It’s Tough Being an Agnostic
As a Cambridge fresher, Ayaz Manji began his first term by asking around for some spiritual guidance.
It’s tough being an agnostic. You exist constantly caught between those vast, angry pillars of religious fundamentalism and new atheism, where every other conversation about faith descends into a polemical rant about the evils of organised religion or the depravity of today’s godless society. And where the combatants are just as likely to bite your head off than concede some ground in the battle for all of our immortal souls. So forgetting the Richard Dawkins’ and the Ted Haggard’s of this world I’ve gone in search of some genuinely measured debate. And if I can’t find that as a fresher at Cambridge, then I’ll just have to resign myself to sitting on the fence of their contempt for the foreseeable future.
My first port of call was the Reverend Dr. John Hughes of Jesus College. Over twenty minutes, a cup of tea and a packet of minstrels he took me through one of the most potent challenges put to religious believers. The perceived conflict between faith and reason. “Proof operates best at small-scale and in a sense not so existentially significant things” he suggests. While a scientific worldview may have a lot to tell us about the world, when it comes to “life and death and morality and reasons for existence” we reach an impasse in which rational proofs are no longer useful. I was intrigued by an idea that already that opens up faith far beyond the creationist caricature we’re so often peddled with.
Wittgenstein famously said “whereof one cannot speak, thereof one must be silent”. But John’s view of faith provides a fascinating alternative. That faith can be the voice that fills the silence. Where conventional reason finds itself out of depth, the believer turns to other forms of rationality for their answers. So if not logic and reason, what compels a believer to their belief? “A sense of awe and beauty at the universe. The example of someone living a life of purpose and value that we ourselves want to lead.” Such answers would no doubt be abhorrent to the kind of atheist that sees them as devoid of a rational basis, mindless poetry and not real argument. Yet there is something inherently attractive about a faith that can engage with these massive issues of meaning and purpose and existence rather than simply ignore them. As much as organised religion is plagued with problems there have been times where I’ve seen friends who believe plough everything they have into a good cause and dedicate themselves to living out their faith. They see it as their duty to be the ‘salt and light’ to bring out what’s positive in the world and if I am being completely honest with myself, it’s hard not to desire that kind of certainty.

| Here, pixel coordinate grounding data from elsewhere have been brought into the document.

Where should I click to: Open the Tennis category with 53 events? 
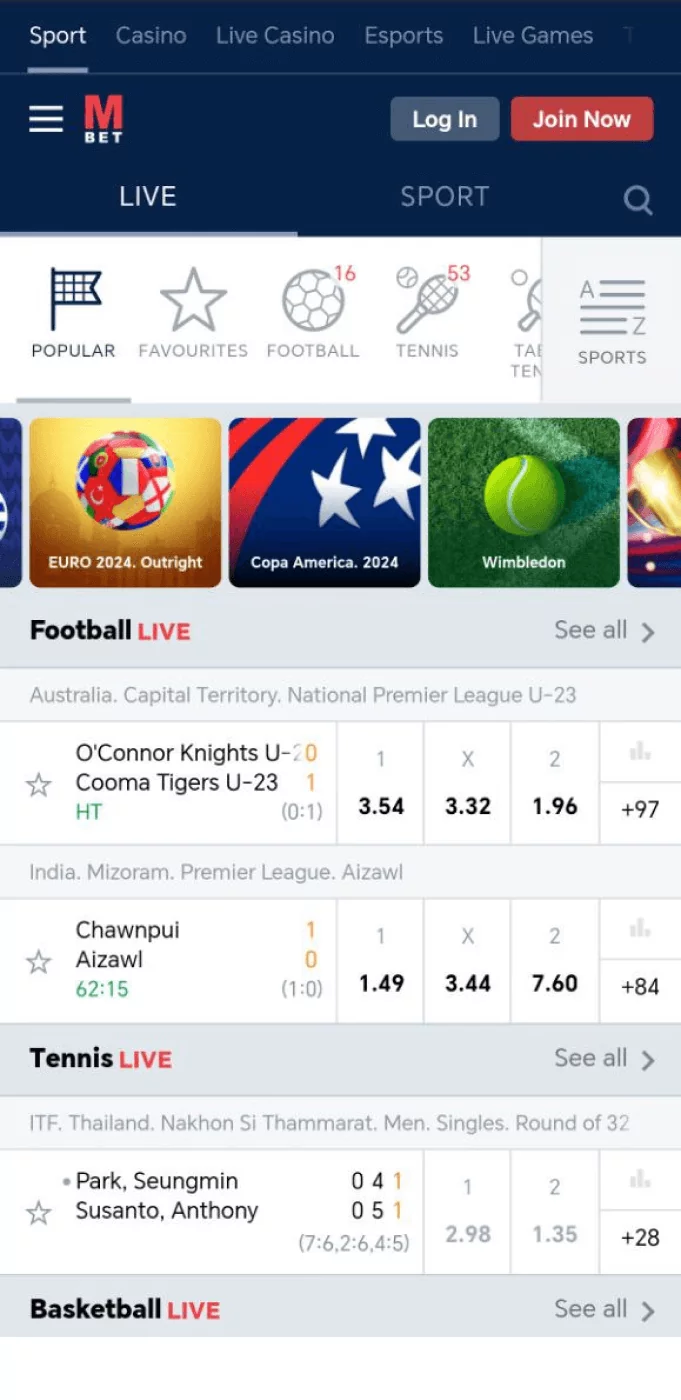click(427, 305)
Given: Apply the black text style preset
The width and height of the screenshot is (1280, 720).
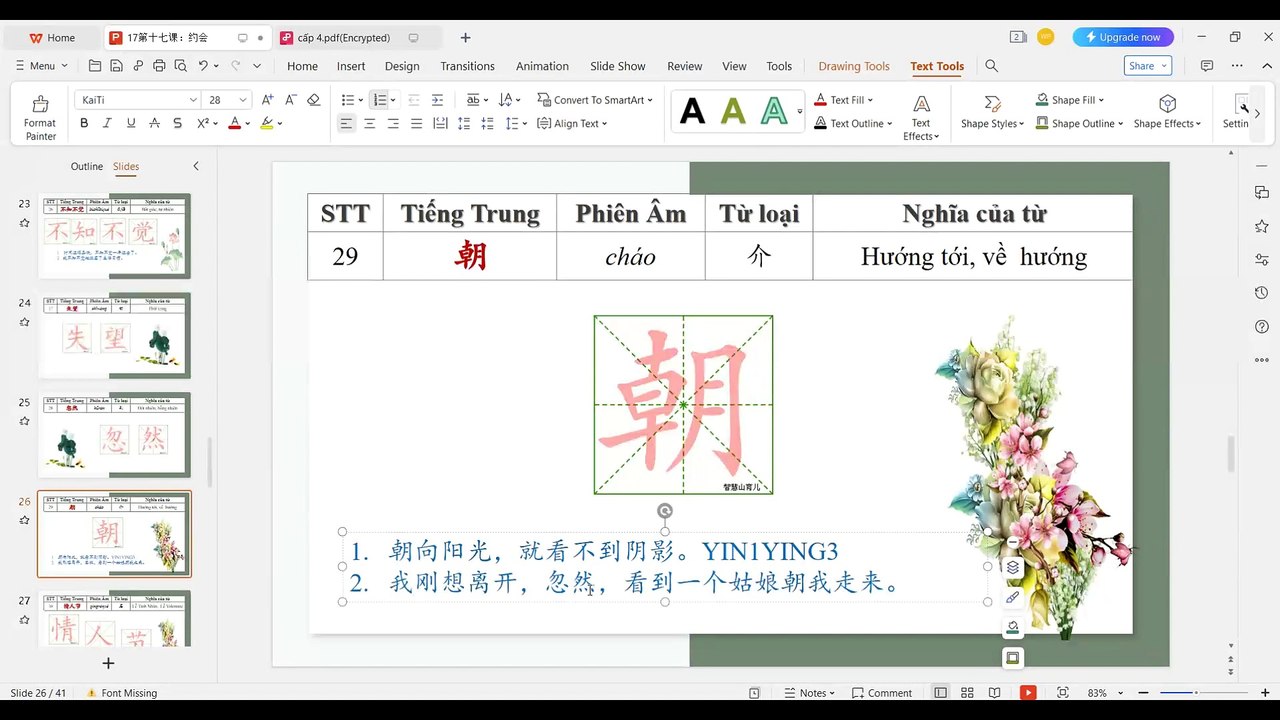Looking at the screenshot, I should [x=692, y=110].
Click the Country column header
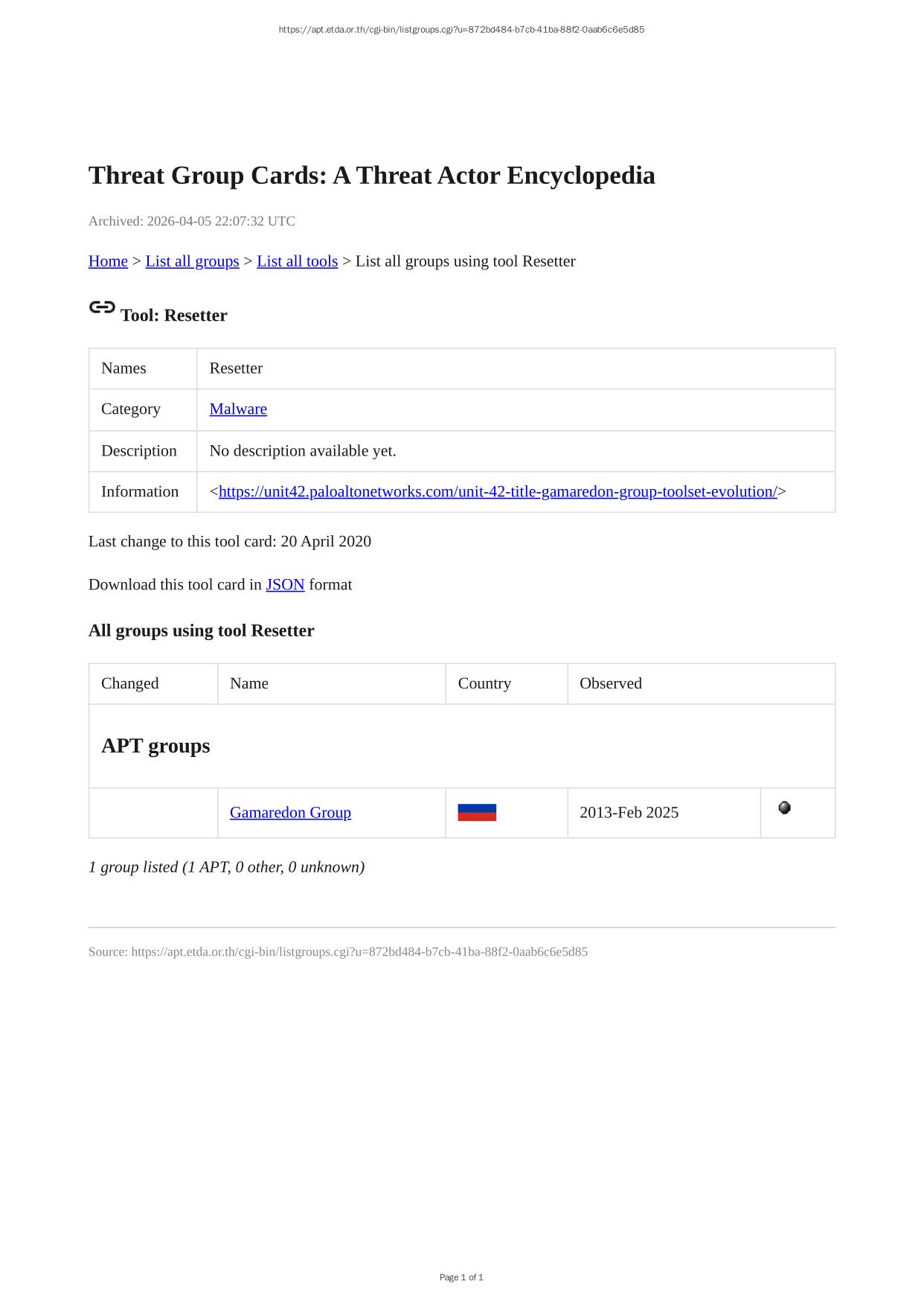The height and width of the screenshot is (1307, 924). point(484,683)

It struck me this is how religious dialogue should work. Calm and measured without an inflated sense of intellectual arrogance or exaggerated claims of certainty. John himself was keen to explain how the medieval church began to turn genuine religious arguments into “crude, pseudo-scientific proofs”, the exact arguments that the new atheists find it all to easy to dispel. The whole core of the debate that’s going on seems ravaged by misunderstanding on both sides and fuelled by hostility that prevents useful dialogue from happening in so many cases. How can this be rectified? For John the key lies in the ‘history of ideas’ as a tool for identifying the ‘false trajectories’ of both scientism and religious fundamentalism and how they “mutually construct each other.” This definitely comes across as sound reasoning. We need to start developing an understanding of how what we believe to be self-evident concepts have been shaped and created by thinkers throughout history. Only then will we be able to truly understand each other and have some chance at grasping at the truth.